-------- Stored records --------

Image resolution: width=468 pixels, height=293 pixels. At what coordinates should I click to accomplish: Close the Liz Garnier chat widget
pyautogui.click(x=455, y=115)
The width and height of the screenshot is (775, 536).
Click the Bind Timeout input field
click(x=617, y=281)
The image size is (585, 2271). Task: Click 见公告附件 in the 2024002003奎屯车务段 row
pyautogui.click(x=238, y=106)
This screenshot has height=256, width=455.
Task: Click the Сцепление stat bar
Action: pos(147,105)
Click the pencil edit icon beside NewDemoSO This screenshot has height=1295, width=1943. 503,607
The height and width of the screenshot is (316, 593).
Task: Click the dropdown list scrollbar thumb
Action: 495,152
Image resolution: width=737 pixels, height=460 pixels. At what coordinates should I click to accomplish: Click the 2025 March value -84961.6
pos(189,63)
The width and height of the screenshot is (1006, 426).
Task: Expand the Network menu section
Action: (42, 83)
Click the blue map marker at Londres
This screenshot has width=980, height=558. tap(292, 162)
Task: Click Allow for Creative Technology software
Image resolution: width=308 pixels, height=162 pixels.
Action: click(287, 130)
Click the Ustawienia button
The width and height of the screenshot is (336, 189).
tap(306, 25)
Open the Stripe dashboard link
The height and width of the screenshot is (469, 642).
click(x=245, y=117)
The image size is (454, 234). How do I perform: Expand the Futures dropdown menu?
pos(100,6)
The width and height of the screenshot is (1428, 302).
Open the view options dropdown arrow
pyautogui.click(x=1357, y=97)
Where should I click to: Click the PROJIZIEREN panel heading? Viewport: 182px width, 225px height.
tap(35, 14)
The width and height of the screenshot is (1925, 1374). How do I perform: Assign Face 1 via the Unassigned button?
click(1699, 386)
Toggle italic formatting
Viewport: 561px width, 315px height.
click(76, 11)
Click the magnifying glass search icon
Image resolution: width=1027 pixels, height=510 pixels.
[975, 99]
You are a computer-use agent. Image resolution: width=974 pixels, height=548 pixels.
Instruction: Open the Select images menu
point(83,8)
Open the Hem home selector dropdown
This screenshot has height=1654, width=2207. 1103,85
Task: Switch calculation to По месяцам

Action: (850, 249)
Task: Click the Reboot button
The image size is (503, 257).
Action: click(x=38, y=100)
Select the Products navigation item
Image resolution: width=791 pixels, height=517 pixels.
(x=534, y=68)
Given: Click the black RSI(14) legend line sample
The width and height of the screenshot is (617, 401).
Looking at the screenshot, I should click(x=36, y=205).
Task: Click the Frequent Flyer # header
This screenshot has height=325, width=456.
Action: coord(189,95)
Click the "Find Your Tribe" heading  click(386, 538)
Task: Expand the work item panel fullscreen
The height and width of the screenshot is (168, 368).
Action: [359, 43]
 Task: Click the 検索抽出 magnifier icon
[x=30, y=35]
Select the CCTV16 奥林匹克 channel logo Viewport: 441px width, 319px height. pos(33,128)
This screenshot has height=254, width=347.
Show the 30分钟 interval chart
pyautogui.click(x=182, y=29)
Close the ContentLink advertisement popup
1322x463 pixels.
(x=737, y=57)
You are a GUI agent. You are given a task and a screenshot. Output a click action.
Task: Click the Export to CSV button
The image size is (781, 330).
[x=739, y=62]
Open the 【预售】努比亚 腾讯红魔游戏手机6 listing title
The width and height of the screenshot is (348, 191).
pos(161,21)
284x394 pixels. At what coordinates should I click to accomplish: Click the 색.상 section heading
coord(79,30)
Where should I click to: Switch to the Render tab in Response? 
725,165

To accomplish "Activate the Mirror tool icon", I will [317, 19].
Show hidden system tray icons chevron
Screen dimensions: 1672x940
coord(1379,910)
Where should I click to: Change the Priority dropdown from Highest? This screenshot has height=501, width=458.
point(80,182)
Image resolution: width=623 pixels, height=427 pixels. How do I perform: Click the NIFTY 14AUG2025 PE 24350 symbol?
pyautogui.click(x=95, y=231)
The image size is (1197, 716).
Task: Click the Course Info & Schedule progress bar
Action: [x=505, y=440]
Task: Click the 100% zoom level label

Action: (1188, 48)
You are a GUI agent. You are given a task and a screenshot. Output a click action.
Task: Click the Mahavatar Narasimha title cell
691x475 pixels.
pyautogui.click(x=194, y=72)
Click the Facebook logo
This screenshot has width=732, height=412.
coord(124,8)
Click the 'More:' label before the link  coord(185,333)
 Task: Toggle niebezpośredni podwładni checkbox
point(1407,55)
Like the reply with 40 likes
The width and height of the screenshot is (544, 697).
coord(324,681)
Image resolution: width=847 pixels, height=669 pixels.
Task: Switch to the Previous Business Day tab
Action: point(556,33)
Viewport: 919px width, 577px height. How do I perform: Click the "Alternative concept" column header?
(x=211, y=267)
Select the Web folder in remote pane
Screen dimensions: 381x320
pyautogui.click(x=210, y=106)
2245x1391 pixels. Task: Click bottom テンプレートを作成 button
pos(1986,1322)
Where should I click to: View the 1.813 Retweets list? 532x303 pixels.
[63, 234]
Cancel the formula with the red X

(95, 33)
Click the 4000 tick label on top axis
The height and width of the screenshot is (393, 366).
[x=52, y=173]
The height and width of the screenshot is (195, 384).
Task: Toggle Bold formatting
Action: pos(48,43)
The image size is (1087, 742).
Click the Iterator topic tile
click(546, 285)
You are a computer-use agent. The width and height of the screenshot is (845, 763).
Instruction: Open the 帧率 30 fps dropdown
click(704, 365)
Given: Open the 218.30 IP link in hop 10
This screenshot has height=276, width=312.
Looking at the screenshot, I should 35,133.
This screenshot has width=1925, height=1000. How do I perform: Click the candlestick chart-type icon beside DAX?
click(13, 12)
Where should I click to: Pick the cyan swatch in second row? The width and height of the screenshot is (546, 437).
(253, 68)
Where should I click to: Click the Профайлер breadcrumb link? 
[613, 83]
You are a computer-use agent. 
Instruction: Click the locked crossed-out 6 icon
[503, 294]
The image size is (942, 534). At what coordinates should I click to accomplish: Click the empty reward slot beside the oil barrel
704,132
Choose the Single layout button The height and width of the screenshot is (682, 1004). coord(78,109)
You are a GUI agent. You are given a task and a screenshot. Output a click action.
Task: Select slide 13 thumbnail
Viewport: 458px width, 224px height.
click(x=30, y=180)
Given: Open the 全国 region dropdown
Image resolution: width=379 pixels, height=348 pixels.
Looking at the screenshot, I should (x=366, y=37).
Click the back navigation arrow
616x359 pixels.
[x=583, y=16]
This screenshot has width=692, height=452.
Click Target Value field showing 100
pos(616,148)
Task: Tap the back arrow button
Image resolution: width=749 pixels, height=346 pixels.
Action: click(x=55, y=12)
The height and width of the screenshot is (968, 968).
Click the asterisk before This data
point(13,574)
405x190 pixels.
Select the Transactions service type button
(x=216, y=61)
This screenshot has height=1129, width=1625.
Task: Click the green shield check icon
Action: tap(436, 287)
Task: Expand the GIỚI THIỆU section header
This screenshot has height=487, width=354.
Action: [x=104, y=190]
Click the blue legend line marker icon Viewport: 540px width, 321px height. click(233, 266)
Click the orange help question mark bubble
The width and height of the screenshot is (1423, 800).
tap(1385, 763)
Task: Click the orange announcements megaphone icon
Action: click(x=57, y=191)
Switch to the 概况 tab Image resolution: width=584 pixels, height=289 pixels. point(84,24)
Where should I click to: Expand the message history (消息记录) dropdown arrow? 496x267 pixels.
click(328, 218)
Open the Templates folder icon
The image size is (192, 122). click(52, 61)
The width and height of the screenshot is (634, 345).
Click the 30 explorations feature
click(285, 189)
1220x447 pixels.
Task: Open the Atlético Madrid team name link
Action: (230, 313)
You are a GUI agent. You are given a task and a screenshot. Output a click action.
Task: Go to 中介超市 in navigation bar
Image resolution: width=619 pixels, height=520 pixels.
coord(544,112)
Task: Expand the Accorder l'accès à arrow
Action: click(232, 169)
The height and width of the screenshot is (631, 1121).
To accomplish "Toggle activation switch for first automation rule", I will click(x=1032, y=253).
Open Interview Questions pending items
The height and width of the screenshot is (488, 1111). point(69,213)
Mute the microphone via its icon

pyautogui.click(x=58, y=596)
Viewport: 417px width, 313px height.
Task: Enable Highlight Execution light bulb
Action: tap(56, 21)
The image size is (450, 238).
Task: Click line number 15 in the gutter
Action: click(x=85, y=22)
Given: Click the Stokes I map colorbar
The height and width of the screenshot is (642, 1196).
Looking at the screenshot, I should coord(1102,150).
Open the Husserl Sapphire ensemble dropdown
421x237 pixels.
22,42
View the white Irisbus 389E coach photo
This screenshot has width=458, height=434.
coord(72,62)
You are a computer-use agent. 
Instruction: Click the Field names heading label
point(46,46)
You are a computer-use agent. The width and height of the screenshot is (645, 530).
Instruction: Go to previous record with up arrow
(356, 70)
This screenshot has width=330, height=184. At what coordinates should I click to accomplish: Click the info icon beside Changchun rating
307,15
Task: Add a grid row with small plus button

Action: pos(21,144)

--------

What you need to do: Copy the lines above word for word, beginning with the line that contains "Click the 'More:'" and continuing through the line that contains "click(704, 365)".

Written answer:
Click the 'More:' label before the link  coord(185,333)
 Task: Toggle niebezpośredni podwładni checkbox
point(1407,55)
Like the reply with 40 likes
The width and height of the screenshot is (544, 697).
coord(324,681)
Image resolution: width=847 pixels, height=669 pixels.
Task: Switch to the Previous Business Day tab
Action: point(556,33)
Viewport: 919px width, 577px height. How do I perform: Click the "Alternative concept" column header?
(x=211, y=267)
Select the Web folder in remote pane
Screen dimensions: 381x320
pyautogui.click(x=210, y=106)
2245x1391 pixels. Task: Click bottom テンプレートを作成 button
pos(1986,1322)
Where should I click to: View the 1.813 Retweets list? 532x303 pixels.
[63, 234]
Cancel the formula with the red X

(95, 33)
Click the 4000 tick label on top axis
The height and width of the screenshot is (393, 366).
[x=52, y=173]
The height and width of the screenshot is (195, 384).
Task: Toggle Bold formatting
Action: pos(48,43)
The image size is (1087, 742).
Click the Iterator topic tile
click(546, 285)
You are a computer-use agent. The width and height of the screenshot is (845, 763).
Instruction: Open the 帧率 30 fps dropdown
click(704, 365)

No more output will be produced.